The edge AA post effect should apply a small blur effect on the edges, but I don't know why it's not working right now.

Recently Pandemic published an article on the AA technique they're using for The Saboteur PS3, with is based off an Intel paper. It is a post processing effect, and I believe a modified it can be implemented via shaders.
#4
05/10/2010 (6:47 am)
Edge AA still works, but you have to do some work... delete the client's prefs.cs and set the related option to 'true' in defaults.cs (core/client)
#5
05/10/2010 (10:09 am)
Thanks Aaron, that worked for 2 of my computers, but one of them when I change the edgeAA variable to true and set the anti-alias to 2,4 8, or 16, the simulation is completely black. The computer where it does not work uses an NVIDIA GeForce GTX 280. The 2 computers where it did work use NVIDIA GeForce GTX 280M. Any ideas?
#6
05/10/2010 (10:45 am)
Well given how flakey the nvidia drivers have been I'd try a few diffrent driver versions.
#7
05/10/2010 (12:10 pm)
Edge AA is separate from the antialiasing level prefs, don't use them together! Enabling MSAA will break the rendering of the G-buffers used by AL, thus why everything is black.
#8
05/10/2010 (7:41 pm)
Thanks Manoel. You are right. I got it to work just using the Edge AA. Thanks for your help.
#9
06/05/2010 (11:01 am)
This issue was logged. TQA-224
#10
06/20/2010 (6:38 am)
Torque3D is based on the light prepass render pipeline.The MSAA should work in the Advanced lighting mode. It must be a bug if MSAA not works.
#11
06/20/2010 (7:44 am)
@Heron: T3D doesn't allow MSAA in the 2nd pass, but one could enable it with some source changes. But using MSAA with light pre-pass yelds varying results since the light buffer is still aliased: you'll only see anti-aliasing in areas where the lighting doesn't change much.

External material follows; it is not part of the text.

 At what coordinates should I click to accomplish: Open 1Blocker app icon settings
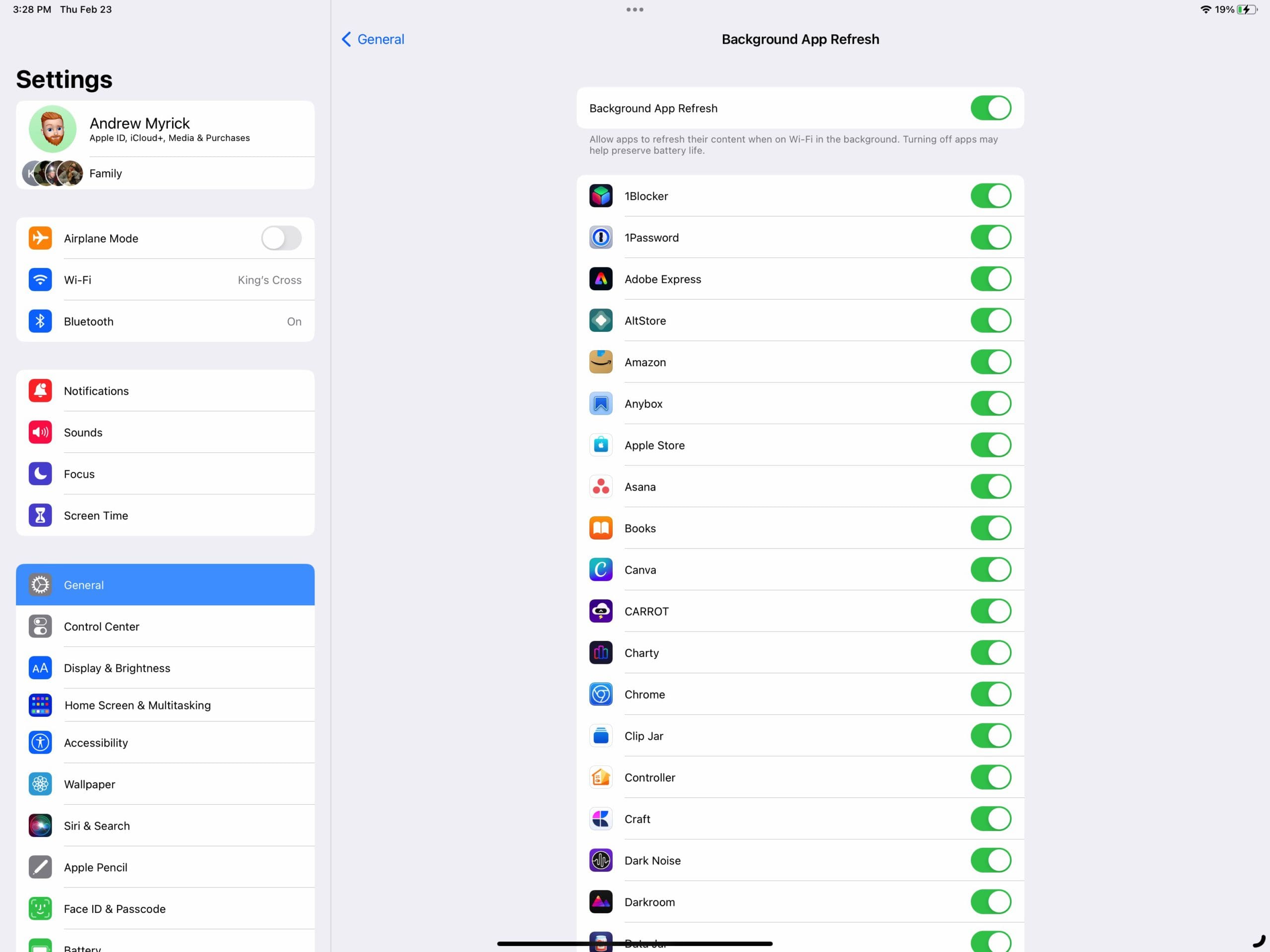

Coincidently, I've been hacking the Edge AA shader today trying to come up with a better post-processing AA loosely based on the Intel article. I got a part of the algorithm down:
i47.tinypic.com/5x8ub4.jpg
Right now it only works for one kind of edge slope (the zoomed-in areas). I still need to come up with a way to determine the slope directions, but I have some ideas already.

BTW, this is the idea:

1) Generate an edge mask. The EdgeDetectPostEffect already does this in a very convenient way (I just changed it to work at full res instead of quarter res): it marks the pixels where the aliasing "step" with full value and the other edge pixels with smaller values. This information is vital for my idea to work. The edge mask creates a 2-pixel wide mask around the edges, so I have the polygons in both sides of the edge.

2) determine if the edge at that pixel is predominantly horizontal or vertical, and if it's going down or up (for horizontal edges) or left or right (for vertical edges). This is the step I'm not performing right now (my shader is hardcoded for one edge type).

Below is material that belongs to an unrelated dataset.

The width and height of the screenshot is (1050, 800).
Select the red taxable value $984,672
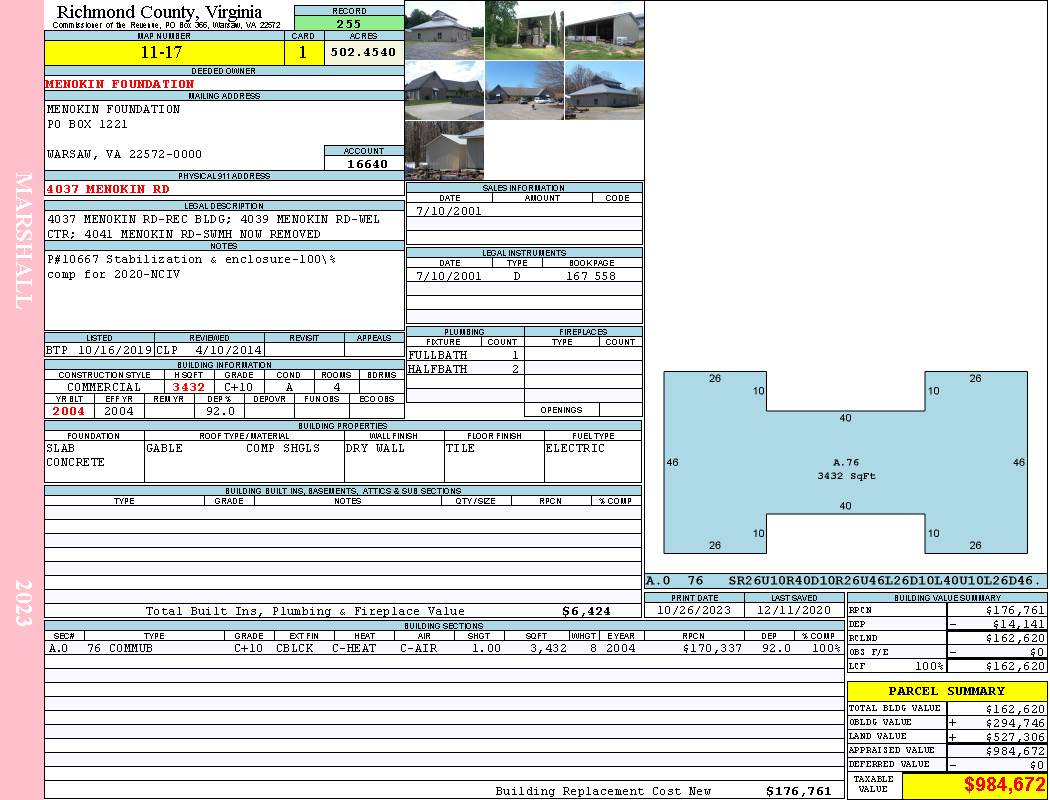click(974, 786)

3) For each pixel on the top (horizontal edge) or left (vertical edge), sample along a straight line (up, down, left or right, depending on the edge type) a fixed number of edge mask samples until a full aliasing step is found (full white), then store the distance to that sample. The distance is then used to calculate how much the pixel will blend with the neighbor pixel on the same edge (1 pixel below for horizontal edges and 1 pixel to the right for vertical edges). This is what I'm doing now.

Sounds complicated, but should be pretty fast (on hardware that would be able to run MSAA).
#12
06/21/2010 (7:24 pm)
Manoel,thanks for your interpretation, i've got it.
Edit:After take some reviews for the Wolfgang Engel's "Render Design",the second render pass is normal lighting pass, Msaa do should work here,I will review t3d's sourcecode and tell you the result.